Grieve held my heart hostage with love, and he knew how to make me respond in a way no one had ever been able to before. He freed me to soar.


I caught his hand and brought it to my lips, kissing his fingers. “I hope you’re right. This lifetime hasn’t been much easier than the last.” Grieve and I were bound by a love that spanned lifetimes, soul-bound by a potion taken long ago when I was Myst’s daughter and he was crown prince of the Summer realm. We’d been Cherish and Shy then, and in the end, our love had gotten us killed.


“I felt Lannan, yesterday, sliming on you.” Grieve kicked a rock near the stump. “Someday…I will kill him.”

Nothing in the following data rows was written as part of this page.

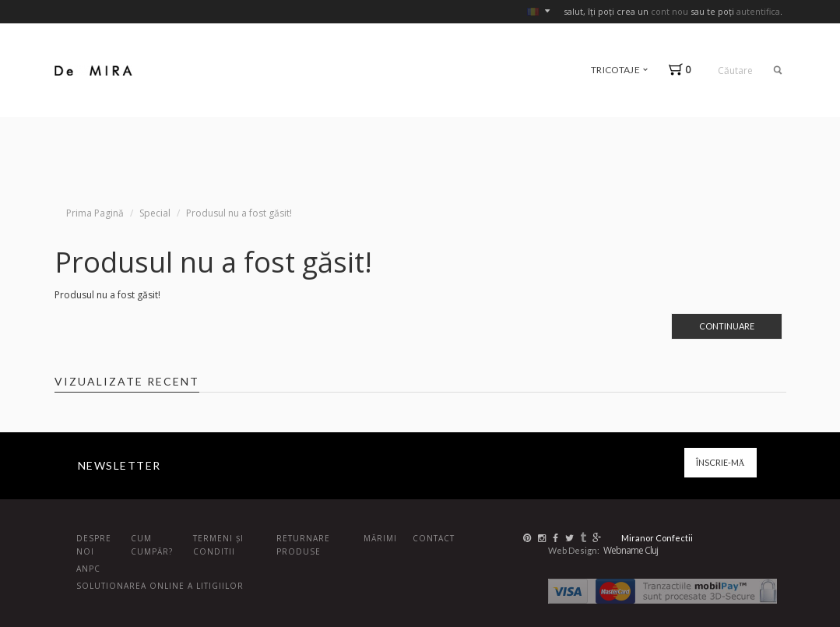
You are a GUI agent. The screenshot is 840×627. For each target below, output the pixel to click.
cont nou (670, 11)
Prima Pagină (95, 213)
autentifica (758, 11)
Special (155, 213)
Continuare (726, 326)
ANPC (88, 569)
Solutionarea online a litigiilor (160, 586)
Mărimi (380, 538)
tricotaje (619, 69)
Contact (434, 538)
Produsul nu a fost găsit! (239, 213)
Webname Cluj (631, 550)
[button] (683, 69)
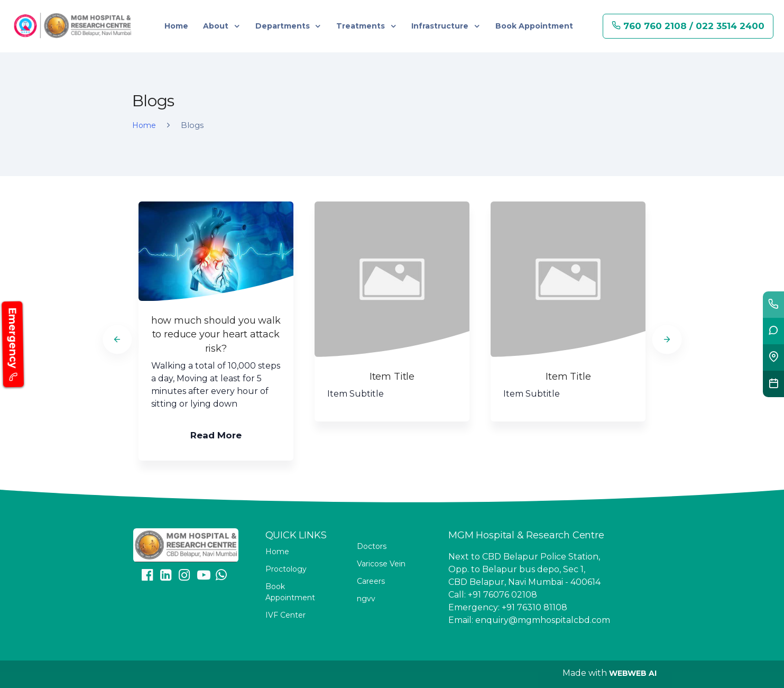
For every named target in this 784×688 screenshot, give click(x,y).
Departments (283, 26)
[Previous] (117, 339)
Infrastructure (441, 26)
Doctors (372, 546)
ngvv (366, 599)
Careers (371, 581)
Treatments (362, 26)
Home (176, 26)
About (217, 26)
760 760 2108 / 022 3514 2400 (688, 26)
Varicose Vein (381, 564)
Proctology (286, 569)
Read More (216, 435)
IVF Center (285, 615)
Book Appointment (534, 26)
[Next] (667, 339)
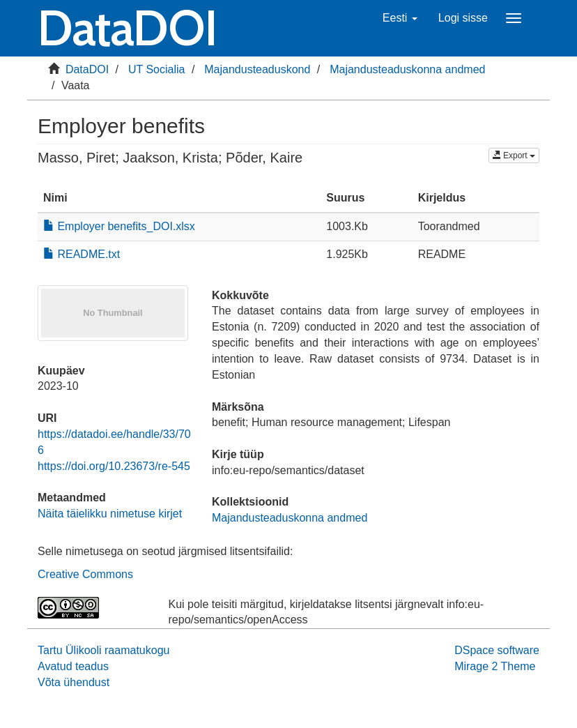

“But not today. And not tomorrow. We need him, still. And remember, he no longer holds my contract. Now that I’m Queen-Elect, I don’t have to submit to him. Let it go, for now. Let it be.” I didn’t want to think about Lannan. “Tell me about the Golden Isle—where Lainule and Wrath are going.”


Grieve let out a long sigh and stroked my hair back away from my face. “The Golden Isle lies long distant, in the mists. It is the homeland of the Cambyra Fae. Where we began. Where all of the Sidhe come from. We are born in body to this world now…though millennia ago, we were born in the Golden Isle first and then emigrated here. And when we die, when we begin to fade, we return to the Golden Isle. The islands are not paradise, but rather secluded, away from all other realms.”


I pressed my lips together, thinking. After a moment, I gave him a sideways glance. “Lainule is dying, isn’t she? Even though we found her heartstone. Tell me the truth. I need to know.”


Grieve slowly nodded. “Yes. Once you reunite a queen with her heartstone, she begins to age in this world. Only by returning to the Golden Isle will she live out her natural life span.” He looked like he wanted to say something but then shook his head.


“What is it?” I poked him gently in the side. “Tell me. No secrets!”


His dark eyes, with the swirling stars, turned toward me. “You do realize that as long as your heartstone stands and you are not murdered, you will not die. Becoming Queen, going through the initiation, will make you effectively immortal.”


The forest echoed with silence. I closed my eyes, trying to wrap my head around what he was saying, but it seemed so huge, so immense, that there was no way of comprehending the full extent of what I’d gotten myself into.


I hung my head. “On a logical level, yes, I think I knew that. But it still hasn’t hit me, yet—what this all means. Not in my gut. So much has happened in such a short time that I’m reeling with the changes. Sometimes I take a breath and wonder if this is all a dream. A prolonged nightmare…” I touched his hand. “Most of it, that is. Not you. You’re the dream come true.”


He entwined his fingers through mine. “When Myst took over the Barrow and routed our people…when she turned me…the only thing that kept me going was the hope you would return. That something would end the eternal winter. I know now that I can never return to who I was. I was born to rule the land of Summer, I know it in my heart. And now, I must take to Winter’s throne. But it’s all right, because you will be there with me. And thanks to Luna, and her sister—Zoey—I can control the Shadow Hunter in my soul.”


Bringing my hand to his lips, he grazed my wrists, nipping gently and tasting the blood that flowed. His tongue played gently over my skin and I closed my eyes, reveling in his touch.


“Do you really believe that this time, we’ll get our happy ending?”


When he brought his gaze up to meet mine, his dark smile widened. “I hope so, my love. Finally, after all the years…I hope so.”


Long ago, there was a vampire named Geoffrey. Only his name wasn’t Geoffrey at the time. But he had a yen for power, and he was determined to take over the Vampire Nation. His reasoning went thus: Turn the Dark Fae, and the result—the Vampiric Fae—would be under his control, with both their own powers and those of the vampires. And it would make him stronger and more powerful and he could throw down the Crimson Queen and take the throne for himself.